In [1]:
import pandas as pd
import numpy as np
from sklearn.feature_extraction import DictVectorizer
from sklearn.feature_extraction.text import HashingVectorizer
# from sklearn.linear_model import Perceptron
from sklearn.model_selection import train_test_split
# from sklearn.linear_model import SGDClassifier
# from sklearn.linear_model import PassiveAggressiveClassifier
from sklearn.naive_bayes import MultinomialNB
from sklearn.metrics import classification_report

In [2]:
import sklearn
print(sklearn.__version__)

1.1.3


In [3]:
data = open("utterances_1.txt", "r").readlines()
# data = data[:10000]
len(data)

1870411

# Dataset Preparation

In [4]:

ENTITIES = ["DEVICE","DEIVCE","Device","PREFERENCE","ACTION","VAL", "VALUE","UNIT","LOCATION","STATE","SERVICE:","SERVICE","TIME","ATION", "QUANTITY"]

sentence = []
labels = []
for line in data:
    split_lines = line.split('|||')    
    sentence.append(split_lines[0].strip())
    labels.append(split_lines[1].strip())

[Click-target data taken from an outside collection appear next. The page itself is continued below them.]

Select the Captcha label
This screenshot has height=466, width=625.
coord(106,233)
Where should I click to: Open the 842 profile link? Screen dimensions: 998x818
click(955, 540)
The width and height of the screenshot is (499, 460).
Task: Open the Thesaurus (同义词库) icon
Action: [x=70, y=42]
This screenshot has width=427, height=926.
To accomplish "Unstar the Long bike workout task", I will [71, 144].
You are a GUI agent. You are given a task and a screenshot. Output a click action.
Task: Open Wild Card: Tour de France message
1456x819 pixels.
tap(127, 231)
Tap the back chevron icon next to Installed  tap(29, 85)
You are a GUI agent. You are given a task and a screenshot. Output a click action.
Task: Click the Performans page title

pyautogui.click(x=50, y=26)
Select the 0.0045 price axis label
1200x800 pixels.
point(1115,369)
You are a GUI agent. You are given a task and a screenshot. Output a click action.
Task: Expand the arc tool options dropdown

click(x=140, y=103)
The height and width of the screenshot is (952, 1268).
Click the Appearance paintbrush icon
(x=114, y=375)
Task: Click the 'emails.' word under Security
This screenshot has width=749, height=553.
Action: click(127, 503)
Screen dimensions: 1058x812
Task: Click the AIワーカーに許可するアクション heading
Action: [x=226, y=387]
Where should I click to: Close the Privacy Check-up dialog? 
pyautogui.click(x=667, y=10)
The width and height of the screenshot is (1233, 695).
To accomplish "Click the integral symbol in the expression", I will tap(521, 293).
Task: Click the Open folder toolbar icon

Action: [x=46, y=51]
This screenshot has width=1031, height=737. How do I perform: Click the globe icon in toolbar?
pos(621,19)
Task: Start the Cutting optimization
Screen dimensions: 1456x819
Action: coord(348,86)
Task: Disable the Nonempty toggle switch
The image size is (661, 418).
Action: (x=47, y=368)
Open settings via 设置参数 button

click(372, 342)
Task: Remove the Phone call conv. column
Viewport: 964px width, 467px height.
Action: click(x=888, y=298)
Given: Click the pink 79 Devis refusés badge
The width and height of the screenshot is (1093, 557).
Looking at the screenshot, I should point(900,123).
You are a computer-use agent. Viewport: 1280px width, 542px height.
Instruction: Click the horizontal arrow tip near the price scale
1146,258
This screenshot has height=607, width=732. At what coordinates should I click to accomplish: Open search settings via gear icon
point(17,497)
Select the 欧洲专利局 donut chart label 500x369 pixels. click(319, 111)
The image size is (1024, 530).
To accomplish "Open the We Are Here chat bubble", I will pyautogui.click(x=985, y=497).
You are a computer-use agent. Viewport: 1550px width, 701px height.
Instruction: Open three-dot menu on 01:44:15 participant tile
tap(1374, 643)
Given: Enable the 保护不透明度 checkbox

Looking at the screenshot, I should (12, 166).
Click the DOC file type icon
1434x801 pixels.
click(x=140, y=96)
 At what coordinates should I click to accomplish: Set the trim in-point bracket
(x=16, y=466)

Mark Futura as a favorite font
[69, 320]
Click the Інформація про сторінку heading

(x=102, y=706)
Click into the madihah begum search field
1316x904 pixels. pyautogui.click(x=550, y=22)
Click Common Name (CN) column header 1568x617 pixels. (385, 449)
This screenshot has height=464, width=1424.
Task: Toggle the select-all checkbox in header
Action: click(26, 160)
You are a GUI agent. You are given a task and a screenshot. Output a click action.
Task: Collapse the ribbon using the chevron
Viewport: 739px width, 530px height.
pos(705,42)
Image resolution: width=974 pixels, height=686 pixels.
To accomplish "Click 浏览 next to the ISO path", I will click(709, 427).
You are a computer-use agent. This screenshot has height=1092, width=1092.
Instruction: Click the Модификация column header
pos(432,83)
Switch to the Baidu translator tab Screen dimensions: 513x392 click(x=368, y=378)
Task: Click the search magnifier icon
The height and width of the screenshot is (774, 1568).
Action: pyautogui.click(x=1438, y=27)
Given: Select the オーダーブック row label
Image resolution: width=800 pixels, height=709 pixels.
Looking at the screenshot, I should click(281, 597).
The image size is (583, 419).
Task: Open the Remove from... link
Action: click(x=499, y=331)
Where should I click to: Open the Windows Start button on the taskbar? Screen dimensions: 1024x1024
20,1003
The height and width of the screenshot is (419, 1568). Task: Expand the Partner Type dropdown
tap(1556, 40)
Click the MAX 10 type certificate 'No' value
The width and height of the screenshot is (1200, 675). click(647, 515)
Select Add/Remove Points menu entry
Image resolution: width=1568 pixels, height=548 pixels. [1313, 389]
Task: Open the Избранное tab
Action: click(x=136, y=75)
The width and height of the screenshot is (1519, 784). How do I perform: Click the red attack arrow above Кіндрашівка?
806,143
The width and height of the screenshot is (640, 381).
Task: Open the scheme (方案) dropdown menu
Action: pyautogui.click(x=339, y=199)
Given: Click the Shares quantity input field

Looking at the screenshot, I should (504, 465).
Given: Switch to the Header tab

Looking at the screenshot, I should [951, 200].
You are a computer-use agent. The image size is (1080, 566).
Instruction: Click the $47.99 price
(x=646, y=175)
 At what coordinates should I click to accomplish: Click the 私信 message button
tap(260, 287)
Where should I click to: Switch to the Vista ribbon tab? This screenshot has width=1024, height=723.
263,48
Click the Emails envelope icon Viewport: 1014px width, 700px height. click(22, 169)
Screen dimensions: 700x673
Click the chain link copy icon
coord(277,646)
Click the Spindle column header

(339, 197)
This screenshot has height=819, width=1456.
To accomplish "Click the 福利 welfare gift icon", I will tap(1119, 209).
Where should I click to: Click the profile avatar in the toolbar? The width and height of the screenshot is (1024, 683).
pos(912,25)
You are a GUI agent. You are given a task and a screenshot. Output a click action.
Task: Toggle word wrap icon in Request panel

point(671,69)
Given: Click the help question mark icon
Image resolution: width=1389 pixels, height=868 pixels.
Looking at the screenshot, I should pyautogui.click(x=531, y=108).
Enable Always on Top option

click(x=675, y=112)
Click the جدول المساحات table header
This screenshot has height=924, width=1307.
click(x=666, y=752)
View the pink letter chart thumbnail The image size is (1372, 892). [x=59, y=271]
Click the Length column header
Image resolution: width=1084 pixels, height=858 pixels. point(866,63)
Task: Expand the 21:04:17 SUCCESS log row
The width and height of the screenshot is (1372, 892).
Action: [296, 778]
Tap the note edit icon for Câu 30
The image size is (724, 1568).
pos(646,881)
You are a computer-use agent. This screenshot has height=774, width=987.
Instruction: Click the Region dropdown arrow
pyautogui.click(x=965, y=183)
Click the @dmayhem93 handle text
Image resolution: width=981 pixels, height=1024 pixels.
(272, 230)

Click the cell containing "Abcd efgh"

df = pd.DataFrame({'sentences':sentence,'labels':labels})

physical_parameters = [ "Color" ,"Temperature" ,"Brightness" ,"Volume" ,"AirQuality" ,"Humidity","Channel" ,"Noise" ,"EnergyConsumption","WaterConsumption"]
effect =    ["DecreaseValue" ,"FixedValue" ,"IncreaseValue"  ,"DEcreaseValue"]
goal =      ["Direct", "Indirect"]
scope =     ["Global","Device"]
df['EFFECT'] = df['labels'].str.findall('EFFECT:(\S*).*').str[0]
df['EFFECT'] = df['EFFECT'].str.replace('DEcreaseValue','DecreaseValue')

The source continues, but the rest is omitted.